On the current expenditures, excluding debt service and COVID-19 related expenditures, for the six months ending September 30, 2020, are $35.9 million or 7.7% lower than the corresponding prior period ending September 2019. This was due to most expenditure types being down when compared to 2019 as a result of the Government’s remote working policy.

These savings were offset during the first half of this fiscal year, the Government spent $78.8 million in COVID-19 related expenditures. Much of this expenditure – $57.6 million – is connected to the Government’s Unemployment Benefit in which we paid benefits to over 10,000 persons. They also spent just over $21 million for other COVID-19 related matters to keep Bermuda safe and secure. This included costs related to the following: To purchase PPE. To provide for the Bermuda Regiment; To provide for quarantine facilities; To provide for enhanced cleaning contracts; To provide grant funding for the BEDC Business Sustainability & Continuity Funding Programme;

Capital expenditures for the six months ending September 2020 are $3.4 million lower than the six months ending September 2019. This decrease was mainly due to the Government delaying the start of some capital projects due to COVID-19. Having said that this will change with the Minister of Public Work’s recent announcement of a $13.4MM short term economic stimulus packages for small and medium-size businesses and job creation.
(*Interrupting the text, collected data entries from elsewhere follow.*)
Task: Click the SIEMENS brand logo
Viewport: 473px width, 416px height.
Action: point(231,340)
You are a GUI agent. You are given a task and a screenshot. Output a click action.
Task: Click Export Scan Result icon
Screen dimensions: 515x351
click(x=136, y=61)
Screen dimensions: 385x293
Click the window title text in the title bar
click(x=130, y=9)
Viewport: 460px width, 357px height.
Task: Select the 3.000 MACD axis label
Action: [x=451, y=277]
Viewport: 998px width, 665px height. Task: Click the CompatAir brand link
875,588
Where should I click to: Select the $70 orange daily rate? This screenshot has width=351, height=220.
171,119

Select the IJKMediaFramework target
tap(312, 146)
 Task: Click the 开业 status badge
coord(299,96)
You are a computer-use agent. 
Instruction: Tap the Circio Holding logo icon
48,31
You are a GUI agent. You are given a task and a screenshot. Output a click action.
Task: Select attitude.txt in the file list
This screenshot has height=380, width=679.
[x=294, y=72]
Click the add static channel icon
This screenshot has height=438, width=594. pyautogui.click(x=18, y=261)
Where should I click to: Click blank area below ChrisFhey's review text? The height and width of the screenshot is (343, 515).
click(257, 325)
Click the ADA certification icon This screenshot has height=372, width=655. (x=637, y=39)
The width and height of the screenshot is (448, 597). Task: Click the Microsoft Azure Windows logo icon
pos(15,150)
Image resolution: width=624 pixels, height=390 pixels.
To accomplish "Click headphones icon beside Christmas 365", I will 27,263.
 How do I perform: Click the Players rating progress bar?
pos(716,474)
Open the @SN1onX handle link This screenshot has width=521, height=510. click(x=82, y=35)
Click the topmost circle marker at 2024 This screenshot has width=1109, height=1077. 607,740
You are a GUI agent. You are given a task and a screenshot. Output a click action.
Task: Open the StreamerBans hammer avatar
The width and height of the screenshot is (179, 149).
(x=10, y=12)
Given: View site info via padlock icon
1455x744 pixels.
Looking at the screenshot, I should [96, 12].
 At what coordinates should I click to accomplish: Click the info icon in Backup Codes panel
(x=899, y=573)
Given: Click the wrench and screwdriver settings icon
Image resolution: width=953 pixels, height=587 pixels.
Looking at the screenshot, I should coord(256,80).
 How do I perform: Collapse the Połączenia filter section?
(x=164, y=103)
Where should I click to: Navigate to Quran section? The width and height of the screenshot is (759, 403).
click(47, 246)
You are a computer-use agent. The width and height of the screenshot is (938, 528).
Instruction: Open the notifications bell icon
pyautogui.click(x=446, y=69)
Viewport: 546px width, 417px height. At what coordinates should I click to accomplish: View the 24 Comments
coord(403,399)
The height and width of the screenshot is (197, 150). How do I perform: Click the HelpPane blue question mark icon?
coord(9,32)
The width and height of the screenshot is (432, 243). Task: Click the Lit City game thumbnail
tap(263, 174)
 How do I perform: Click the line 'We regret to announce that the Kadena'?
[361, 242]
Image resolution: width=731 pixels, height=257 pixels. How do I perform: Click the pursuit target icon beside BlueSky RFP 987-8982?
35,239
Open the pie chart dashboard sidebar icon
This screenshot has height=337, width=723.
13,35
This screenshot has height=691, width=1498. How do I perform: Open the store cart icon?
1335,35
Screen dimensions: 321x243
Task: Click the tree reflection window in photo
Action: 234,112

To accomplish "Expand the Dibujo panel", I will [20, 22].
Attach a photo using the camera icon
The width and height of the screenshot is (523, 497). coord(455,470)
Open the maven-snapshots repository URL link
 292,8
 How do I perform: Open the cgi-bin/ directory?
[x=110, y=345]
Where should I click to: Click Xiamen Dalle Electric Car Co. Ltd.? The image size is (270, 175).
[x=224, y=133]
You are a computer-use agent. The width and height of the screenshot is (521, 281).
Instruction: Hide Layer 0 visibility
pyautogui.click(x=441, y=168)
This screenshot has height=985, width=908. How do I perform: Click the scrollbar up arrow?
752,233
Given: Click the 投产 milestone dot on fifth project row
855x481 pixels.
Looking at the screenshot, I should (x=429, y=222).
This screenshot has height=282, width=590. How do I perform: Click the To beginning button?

In addition, Interest expenses and related facility fees are tracking $6.1 million higher than in 2019. This is due to higher debt levels after the Government’s capital raise of $1.35 billion at historically low rates.

When factoring in the unbudgeted COVID-19 expenditures and savings that have been identified, the revised current account expenditure is $987.8 million, which is $52.2 million or 5.3% higher than the original estimate.

The original revenue budget estimate for 2020/21 was $1.122 billion. COVID-19 has and is continuing to have a significant impact on Government revenues due to reduced economic activity in many sectors of the economy and the loss of most tourism-related taxes and levies. The Ministry’s revised revenue estimate for 2020/21 is $914.1 million, a reduction of $208 million, or 18.5%.

Here it should be noted that the other unbudgeted COVID-19 expenditures for this fiscal year are estimated to be $125.2 million and consist of Covid-19 Ministry Expenditures, Unemployment Benefit, Supplemental Unemployment Benefit Financial Assistance, Quango’s Assistance: BEDC, Wedco, Golf Courses, Baa – Airport Revenue Guarantee

Considering the above and other contributions, after factoring in the impact of lost revenue ($208.1 million), estimated additional expenses relating to the COVID-19 pandemic ($125.2 million) the Government’s cost-saving measures ($73 million), increased capital expenditure ($8 million), and increased debt service ($7.3 million) Bermuda’s current revised estimate of the deficit for the 2020/21 fiscal year is approximately $295 million. In making this estimate, the Government has provided for accelerated capital spending of $65 million over the next six months to provide stimulus to the economy and increased jobs for Bermudians.

As a result of the above, Bermuda’s net debt at the end of September 2020 stood at $2.94 billion, with gross debt hovering around $3.15BLN, which knocks on the door our current debt ceiling of $3.5BLN, and the second half of 20/21 fiscal year performance reports and statistic have yet to be reported.